Stichwort Konkurrenzdruck: Bereits vor der aktuellen Krise zahlte der Gemüsebauer aus der Hauptstadt oft mehr für Strom und Energie als die Konkurrenz in anderen Ländern. Hinzu kommen Personalkosten, die deutlich über jenen im Ausland liegen. Eine Gemengelage, die dazu führt, dass große Supermarktketten einen Gartensalat selbst im Winter oft günstiger anbieten können als die Familie Kirsch im Frühling oder Sommer. „Unseren Preisen ist schon allein dadurch eine Grenze gesetzt. Wir können unsere Kostenerhöhungen nicht einfach auf die Produkte umlegen“, so der Unternehmer.
Auch von der Rückbesinnung auf regionale Produkte, die in der Corona-Pandemie noch so allgegenwärtig war, ist nicht mehr viel übrig. Als „Eintagsfliege“ bezeichnet Claude Kirsch den Trend. Mittlerweile seien wohl wieder Fernreisen, neue Autos und Flachbildfernseher wichtiger als Produkte aus der Region, so der Gemüsebauer.
Gezielte Maßnahmen gefordert
Die gestiegenen Energiepreise könnten vor diesem Hintergrund jener Tropfen sein, der das Fass zum Überlaufen bringt. Denn die vier Gewächshäuser auf dem Betriebsgelände neben dem Jagdschloss am „Biergerkräiz“ werden mit Öl beheizt. Zwar blieb der Betrieb im Januar und Februar geschlossen, doch für den Saisonstart im März sind die Gewächshäuser unerlässlich. Unbeheizt droht die erste Ernte auszufallen. „Und dann ist der ganze Rest der Saison auch im Eimer“, betont Claude Kirsch.
Bereits heute müsse sein Betrieb an die Reserven gehen, um weiterzumachen. „Die Politik hat den Ernst der Lage nicht erkannt“, so sein Fazit. „Wenn die Regierung will, dass in Zukunft noch Gemüse in Luxemburg angebaut wird, dann muss sie uns jetzt helfen. Sonst ist es vorbei“, erklärt Claude Kirsch. Konkret fordert der Gemüsebauer, dass die Regierung den Heizölpreis für den landwirtschaftlichen Gemüseanbau halbieren solle.

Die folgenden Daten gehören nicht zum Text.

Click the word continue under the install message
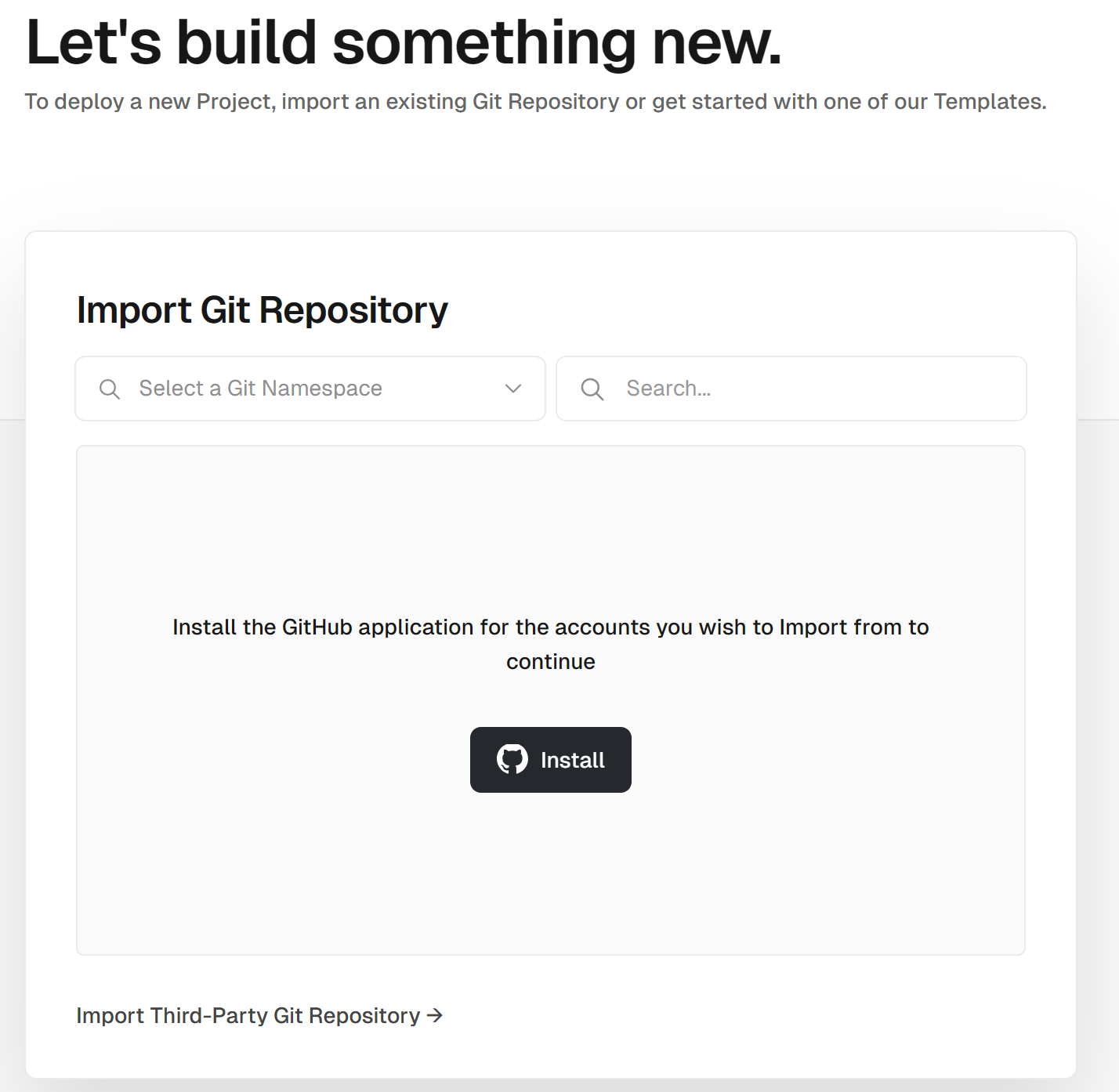The width and height of the screenshot is (1119, 1092). click(551, 662)
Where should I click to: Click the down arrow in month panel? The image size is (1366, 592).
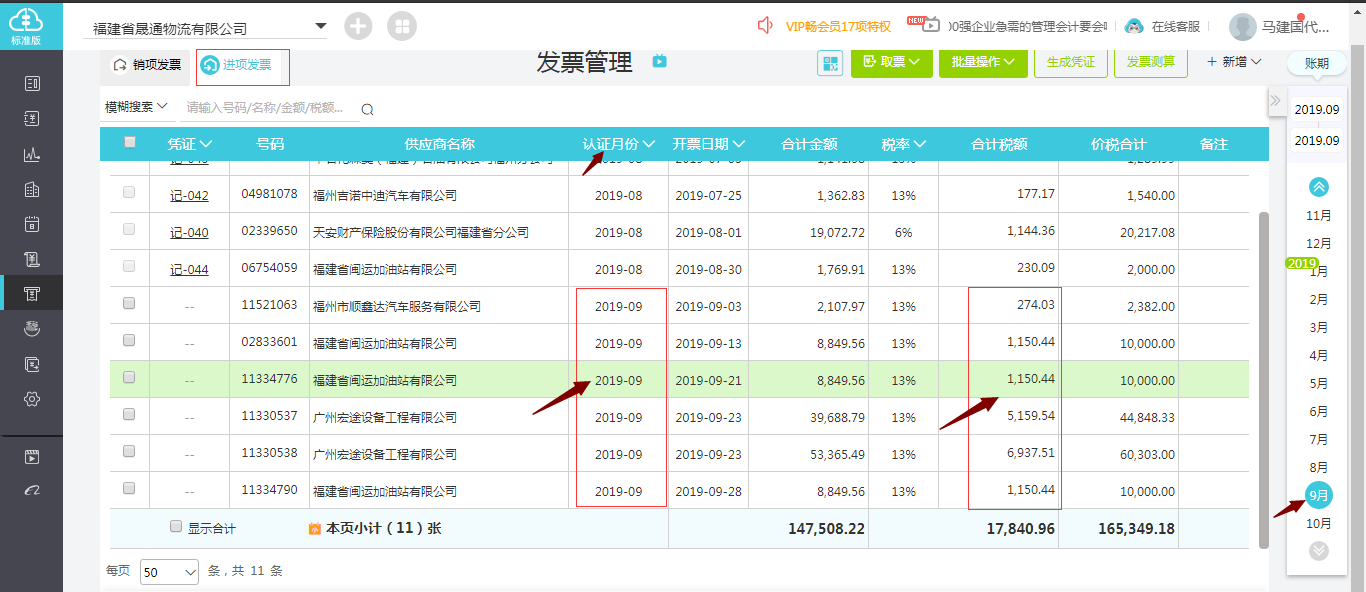[x=1319, y=550]

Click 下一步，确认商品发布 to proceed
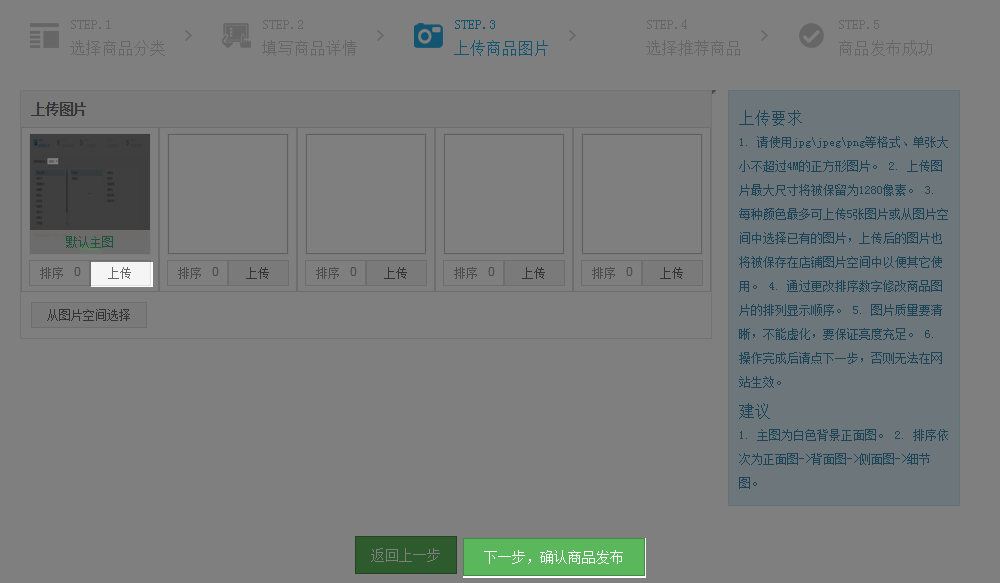click(x=553, y=557)
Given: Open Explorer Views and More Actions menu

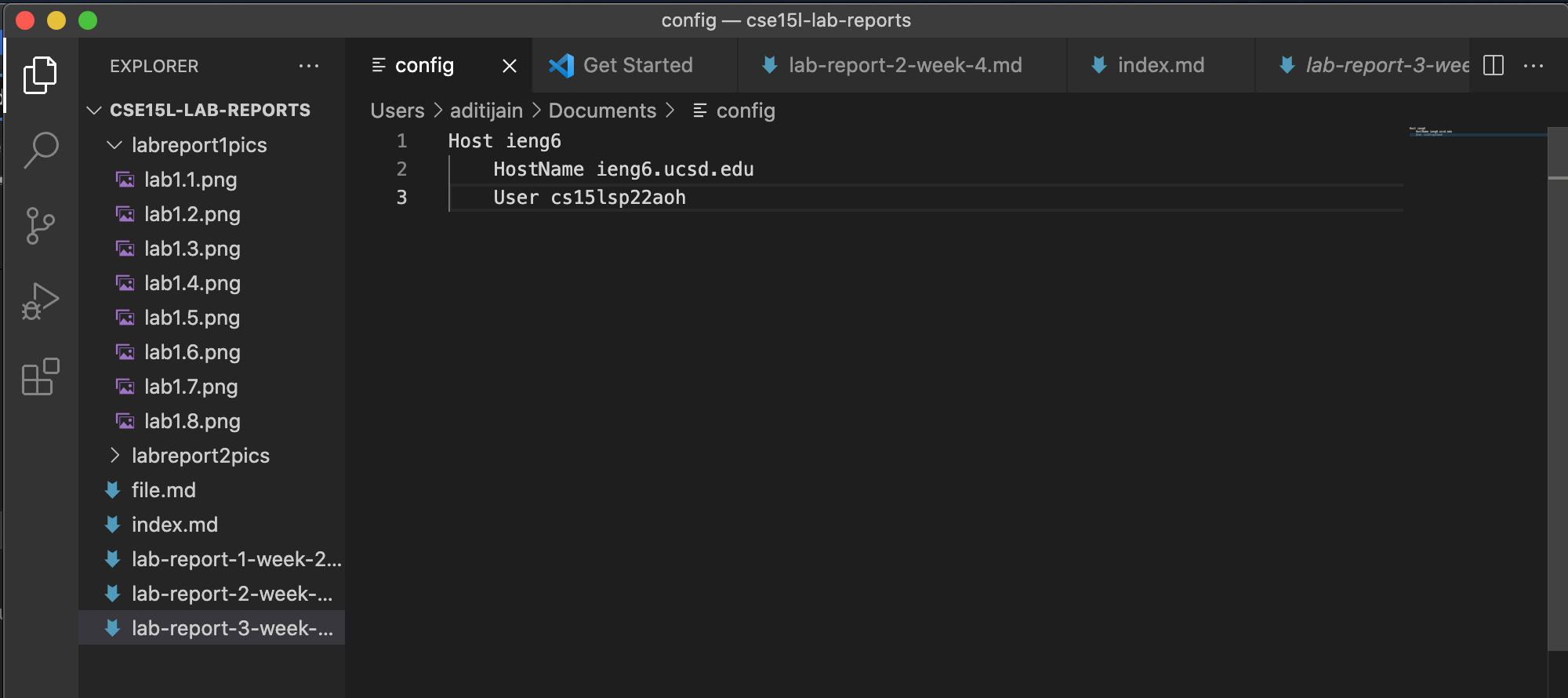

Auch bei der „Fédération des Artisans“ ist man sich bewusst, unter welchem Druck verschiedene Betriebe stehen. Gleichzeitig verwahrt sich Romain Schmit, Generalsekretär des Branchenverbands, gegen eine Verallgemeinerung: „Es gibt Betriebe, die weniger Einbußen durch die gestiegenen Energiepreise und die Inflation haben, als andere. Deshalb kann es meiner Meinung nach nicht zielführend sein, mit der Gießkanne zu helfen.“
Die Hilfen müssten gezielt an jene Betriebe gehen, die besonders unter den Energiepreisen leiden, so Romain Schmit. Einem Installateur die Dieselkosten für die Transporter zu ersetzen, könne jedenfalls nicht das Ziel sein, betont der Generalsekretär der „Fédération des Artisans.“ Zudem warnt er vor zu bedeutenden staatlichen Eingriffen in den Markt: „Der Staat kann auch nicht alles abfedern und übernehmen. Irgendwann muss der Markt wieder spielen. Auch wenn das schmerzhaft sein kann.“
Hilfen lassen auf sich warten
Wie viel der Staat bis jetzt wirklich übernommen hat, ist unklar. Zwar wurden auch kleinen und mittelständischen Betrieben bei der Tripartite Anfang des Jahres Hilfen zugesagt. Doch auf Nachfrage von Reporter.lu betont das Mittelstandsministerium lediglich, dass bisher 109 Anträge auf eine Unterstützung eingegangen seien. Diese würden aktuell noch bearbeitet, so ein Sprecher von Minister Lex Delles (DP). Insgesamt würden die Anträge einer staatlichen Unterstützung von 2,6 Millionen Euro entsprechen. Weitere Hilfen will das Ministerium derzeit nicht bestätigen. Man wolle den Tripartite-Verhandlungen nicht vorgreifen.
Seine Bäckerei wird die Krise wohl überstehen, meint indes Pol Jeitz. Auch weil die Schulden abbezahlt sind, die Bäckerei der Familie gehört und deshalb keine Mietkosten anfallen. Zudem hat der Bäcker aus Consdorf die Preise leicht erhöht. Ein Weißbrot, geschnitten, kostet heute 2,50 Euro. Davor waren es 2,35 Euro. Weitere Erhöhungen plant Pol Jeitz derzeit jedoch nicht. Man sei Grundversorger und habe eine Verpflichtung, dass die Kunden sich das Brot noch leisten können, so der Bäckermeister.
An die Politik ist der Auftrag dennoch klar: „Kleinen Betrieben muss gezielt geholfen werden. Auch mit Entlastungen bei den Energiekosten.“ Denn Hilfen vom Staat gab es für die Bäckerei aus Consdorf bisher keine.